━━━━━ DATASET ━━━━━

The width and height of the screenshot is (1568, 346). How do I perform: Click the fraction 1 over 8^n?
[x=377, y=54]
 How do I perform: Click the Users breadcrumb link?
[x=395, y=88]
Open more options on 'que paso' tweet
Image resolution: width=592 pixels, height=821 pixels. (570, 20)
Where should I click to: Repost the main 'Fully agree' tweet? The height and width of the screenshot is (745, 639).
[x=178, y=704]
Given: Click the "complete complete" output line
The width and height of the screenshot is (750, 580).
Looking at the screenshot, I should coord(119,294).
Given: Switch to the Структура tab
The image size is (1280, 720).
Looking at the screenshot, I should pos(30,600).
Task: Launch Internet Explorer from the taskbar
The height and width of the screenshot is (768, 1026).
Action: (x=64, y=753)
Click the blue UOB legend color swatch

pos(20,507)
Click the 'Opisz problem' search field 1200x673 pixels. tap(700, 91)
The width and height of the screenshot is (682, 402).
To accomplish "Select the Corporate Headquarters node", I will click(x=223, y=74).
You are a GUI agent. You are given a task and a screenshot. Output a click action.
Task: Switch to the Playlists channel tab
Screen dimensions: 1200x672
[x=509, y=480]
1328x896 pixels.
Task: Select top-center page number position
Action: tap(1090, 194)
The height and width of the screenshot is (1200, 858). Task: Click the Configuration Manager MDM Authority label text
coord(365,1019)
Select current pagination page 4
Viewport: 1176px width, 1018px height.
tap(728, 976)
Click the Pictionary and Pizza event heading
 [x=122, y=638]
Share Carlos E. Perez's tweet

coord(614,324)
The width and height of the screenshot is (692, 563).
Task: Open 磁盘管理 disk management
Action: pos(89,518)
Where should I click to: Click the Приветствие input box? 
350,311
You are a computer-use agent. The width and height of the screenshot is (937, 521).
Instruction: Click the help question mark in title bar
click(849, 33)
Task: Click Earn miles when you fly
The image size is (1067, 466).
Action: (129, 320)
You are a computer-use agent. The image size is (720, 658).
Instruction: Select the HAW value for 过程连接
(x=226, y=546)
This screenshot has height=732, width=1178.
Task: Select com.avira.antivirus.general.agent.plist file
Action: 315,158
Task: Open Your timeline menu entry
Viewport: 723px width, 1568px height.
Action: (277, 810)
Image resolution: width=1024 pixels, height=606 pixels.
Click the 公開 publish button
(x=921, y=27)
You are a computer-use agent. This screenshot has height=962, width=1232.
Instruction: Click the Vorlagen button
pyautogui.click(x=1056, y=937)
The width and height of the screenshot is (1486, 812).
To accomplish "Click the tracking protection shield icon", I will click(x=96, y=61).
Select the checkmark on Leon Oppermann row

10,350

━━━━━

[INSTRUCTIONS TO FOLLOW] Output the line bearing "Task: Launch Internet" along with all the lines after it through the end of the entries, exactly, and no other lines.

[YOUR SOLUTION]
Task: Launch Internet Explorer from the taskbar
The height and width of the screenshot is (768, 1026).
Action: (x=64, y=753)
Click the blue UOB legend color swatch

pos(20,507)
Click the 'Opisz problem' search field 1200x673 pixels. tap(700, 91)
The width and height of the screenshot is (682, 402).
To accomplish "Select the Corporate Headquarters node", I will click(x=223, y=74).
You are a GUI agent. You are given a task and a screenshot. Output a click action.
Task: Switch to the Playlists channel tab
Screen dimensions: 1200x672
[x=509, y=480]
1328x896 pixels.
Task: Select top-center page number position
Action: tap(1090, 194)
The height and width of the screenshot is (1200, 858). Task: Click the Configuration Manager MDM Authority label text
coord(365,1019)
Select current pagination page 4
Viewport: 1176px width, 1018px height.
tap(728, 976)
Click the Pictionary and Pizza event heading
 [x=122, y=638]
Share Carlos E. Perez's tweet

coord(614,324)
The width and height of the screenshot is (692, 563).
Task: Open 磁盘管理 disk management
Action: pos(89,518)
Where should I click to: Click the Приветствие input box? 
350,311
You are a computer-use agent. The width and height of the screenshot is (937, 521).
Instruction: Click the help question mark in title bar
click(849, 33)
Task: Click Earn miles when you fly
The image size is (1067, 466).
Action: (129, 320)
You are a computer-use agent. The image size is (720, 658).
Instruction: Select the HAW value for 过程连接
(x=226, y=546)
This screenshot has height=732, width=1178.
Task: Select com.avira.antivirus.general.agent.plist file
Action: 315,158
Task: Open Your timeline menu entry
Viewport: 723px width, 1568px height.
Action: (277, 810)
Image resolution: width=1024 pixels, height=606 pixels.
Click the 公開 publish button
(x=921, y=27)
You are a computer-use agent. This screenshot has height=962, width=1232.
Instruction: Click the Vorlagen button
pyautogui.click(x=1056, y=937)
The width and height of the screenshot is (1486, 812).
To accomplish "Click the tracking protection shield icon", I will click(x=96, y=61).
Select the checkmark on Leon Oppermann row

10,350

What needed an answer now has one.